Our key findings were:

  • The premises were clean and well maintained, with the exception of some areas which were dusty. Environmental cleaning could be improved.
  • The provider had infection control procedures which reflected published guidance with the exception of the processes for manually cleaning instruments.
  • Staff did not all know how to deal with emergencies. Immediate action was needed to make appropriate medicines and life-saving equipment available.
  • The practice did not have effective systems to help them identify and manage risk to patients and staff.
  • Improvements were needed to the safeguarding processes. The practice did not ensure that staff were up to date with training. They knew their responsibilities to report any safeguarding concerns.
  • The provider did not have thorough staff recruitment procedures.
  • The clinical staff provided patients’ care and treatment in line with current guidelines.
  • Staff treated patients with dignity and respect and took care to protect their privacy and personal information.
  • Staff provided preventive care and supporting patients to ensure better oral health.
  • The appointment system took account of patients’ needs.
  • Staff felt involved and supported and worked well as a team.
  • The provider asked staff and patients for feedback about the services they provided.
  • The systems to document and deal with complaints required improvement.
  • The provider did not have suitable information governance arrangements.

We identified regulations the provider was not complying with. They must:

  • Ensure care and treatment is provided in a safe way to patients.
  • Ensure patients are protected from abuse and improper treatment.
  • Establish effective systems and processes to ensure good governance in accordance with the fundamental standards of care.
  • Ensure recruitment procedures are established and operated effectively to ensure only fit and proper persons are employed.
  • Act in accordance with the Duty of Candour.

Full details of the regulations the provider is not meeting are at the end of this report.

There were areas where the provider could make improvements. They should:

  • Review the availability of an interpreter service for patients who do not speak English as their first language.
  • Review staff awareness of the requirements of the Mental Capacity Act 2005 and ensure all staff are aware of their responsibilities under the Act as it relates to their role.
  • Review the practice’s infection control procedures and protocols taking into account the guidelines issued by the Department of Health in the Health Technical Memorandum 01-05: Decontamination in primary care dental practices, and having regard to The Health and Social Care Act 2008: ‘Code of Practice about the prevention and control of infections and related guidance’ (In particular, the arrangements for transporting instruments, the illuminated magnification device and standards of environmental cleaning).

12 June 2013

During a routine inspection

During our inspection visit we spoke with two patients who had or were about to receive treatment. Patents told us they were happy with the service they received. Patients advised us the staff had always been helpful, polite, respectful and sensitive towards them and they said they had confidence in the staff's skills and expertise.
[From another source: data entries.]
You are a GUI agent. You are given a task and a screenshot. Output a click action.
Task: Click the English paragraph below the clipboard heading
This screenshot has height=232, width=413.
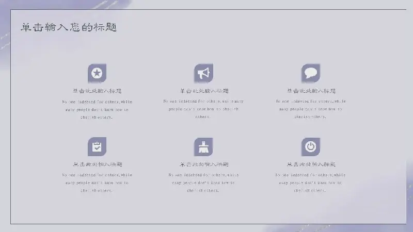(x=97, y=183)
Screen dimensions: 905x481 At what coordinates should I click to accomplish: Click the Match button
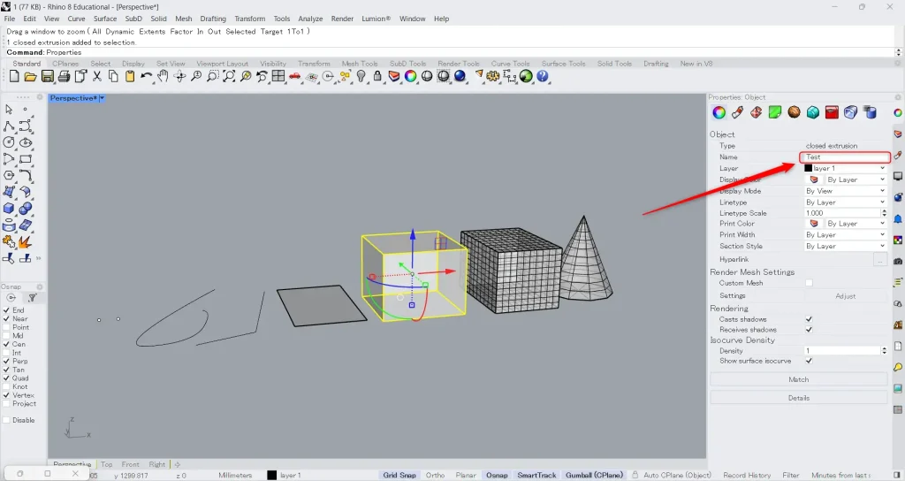tap(798, 379)
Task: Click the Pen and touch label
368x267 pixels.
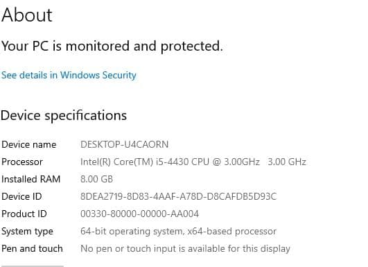Action: coord(32,248)
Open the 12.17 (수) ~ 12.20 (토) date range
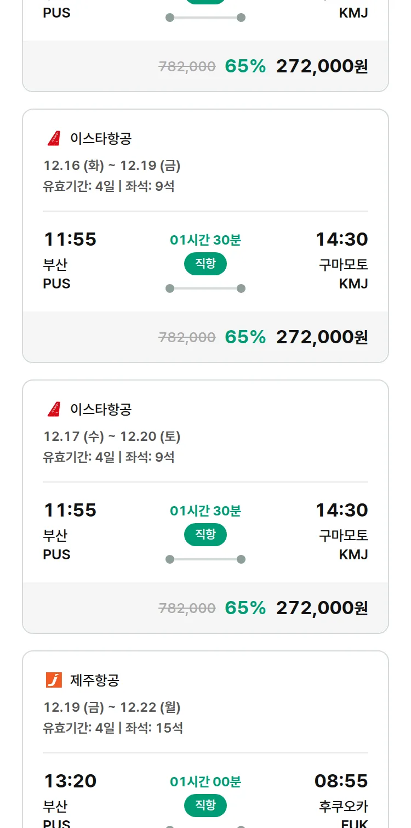411x828 pixels. coord(112,436)
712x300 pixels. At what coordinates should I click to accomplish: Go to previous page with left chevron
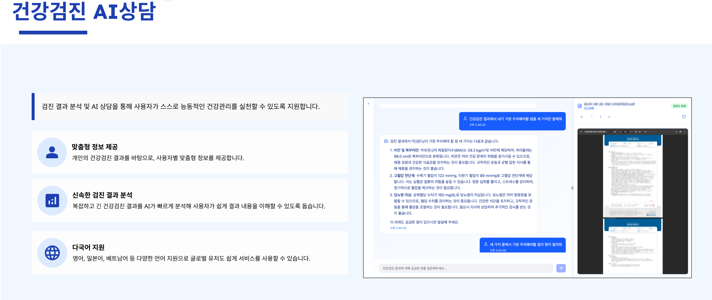(592, 117)
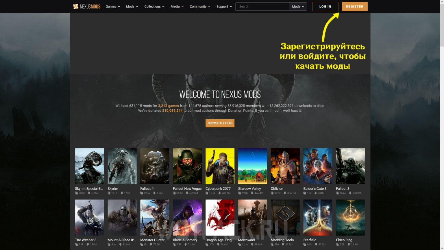This screenshot has height=250, width=444.
Task: Expand the Games dropdown menu
Action: [113, 6]
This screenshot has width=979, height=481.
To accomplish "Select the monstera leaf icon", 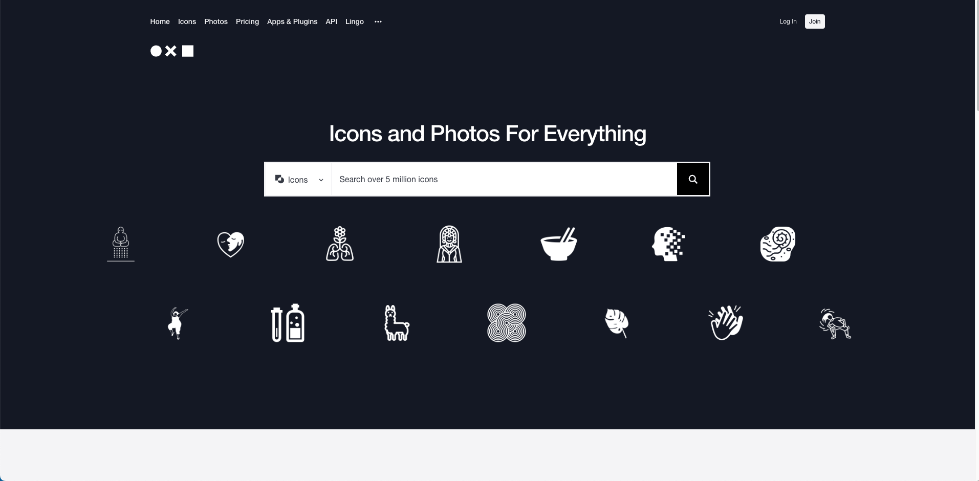I will tap(617, 323).
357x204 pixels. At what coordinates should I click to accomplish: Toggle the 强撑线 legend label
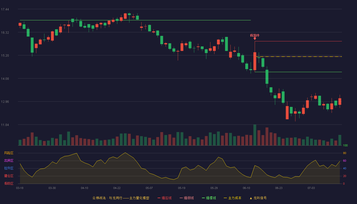click(211, 198)
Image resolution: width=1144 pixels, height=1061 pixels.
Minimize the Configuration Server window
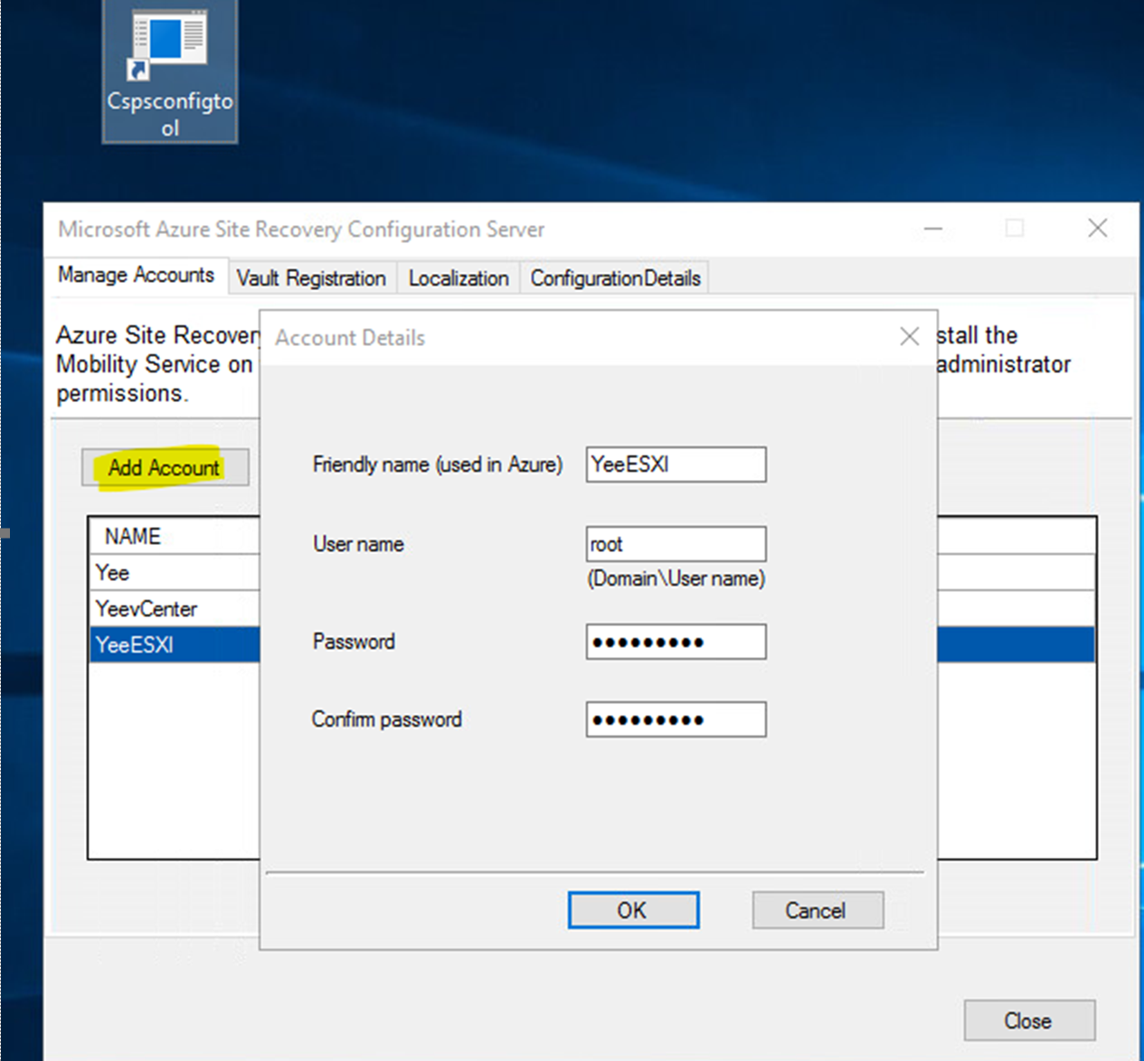(x=932, y=229)
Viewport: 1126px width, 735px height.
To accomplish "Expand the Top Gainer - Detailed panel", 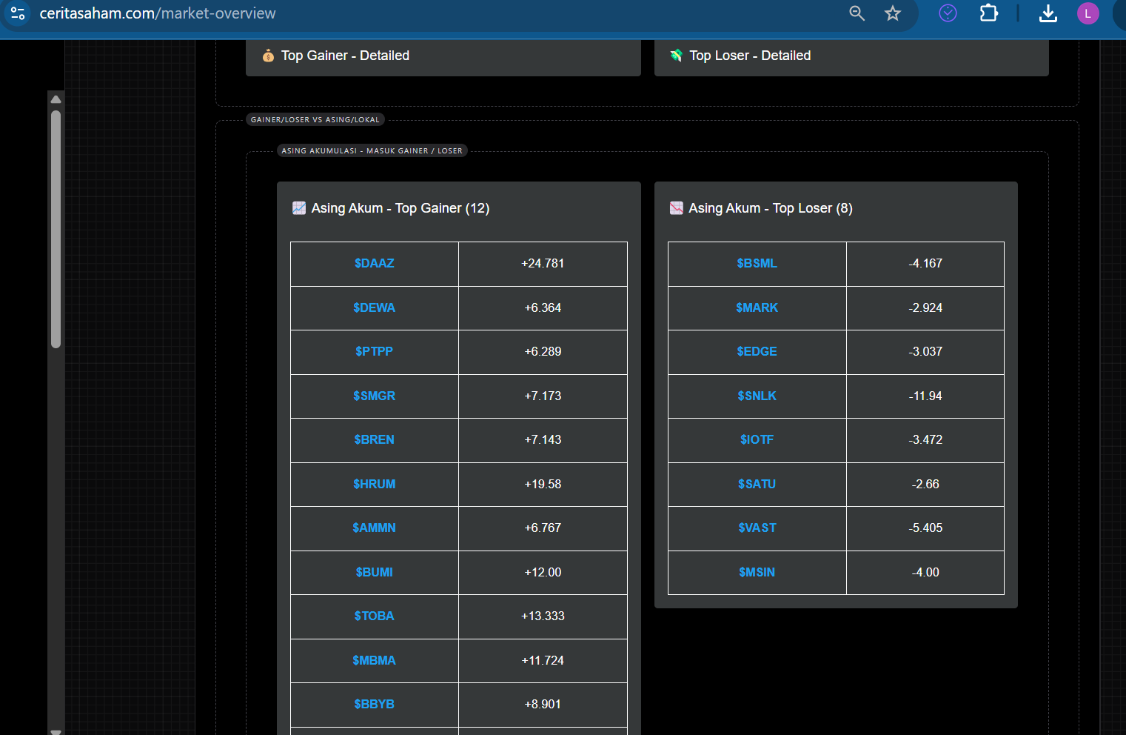I will pyautogui.click(x=443, y=56).
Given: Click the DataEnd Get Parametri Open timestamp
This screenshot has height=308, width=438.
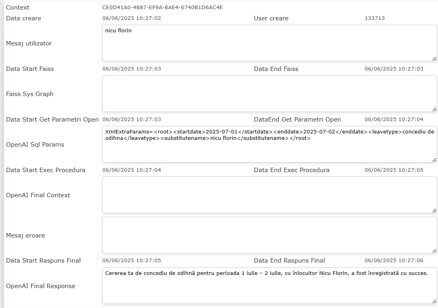Looking at the screenshot, I should 394,120.
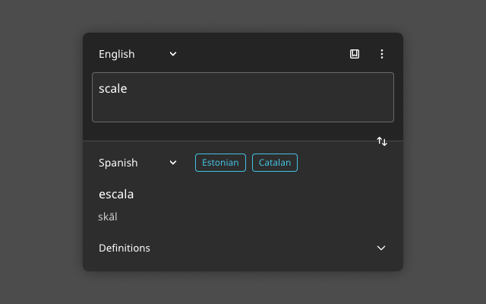Open the phrasebook bookmark icon
This screenshot has height=304, width=486.
(355, 54)
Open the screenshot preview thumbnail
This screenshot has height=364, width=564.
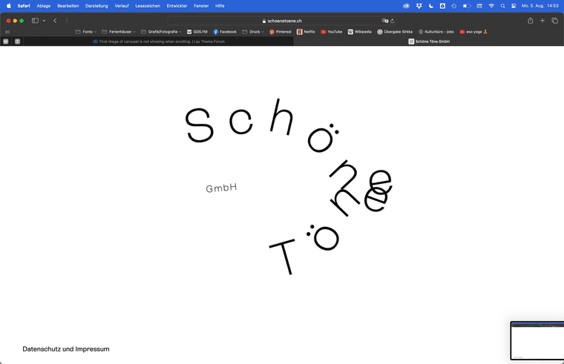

We received the following comments from the patients, 'It's really good, I'm happy to be with the practice.' 'They [staff] really help and gives lots of advice.' ' Staff take their time and always explain things properly.'

Patients told us their treatment options were explained fully to them, so they were able to make informed decisions about what treatments were best for them and which they would prefer. Patients confirmed they received thorough examinations and were provided with dental advice.

We found the service to be adhering to standards of infection control although we did point out some minor issues that may require attention.

We found staff were trained and supported to carry out their work at the surgery.

We saw there were systems in place to both monitor and further develop the practice to help ensure the best outcome for people using the practice.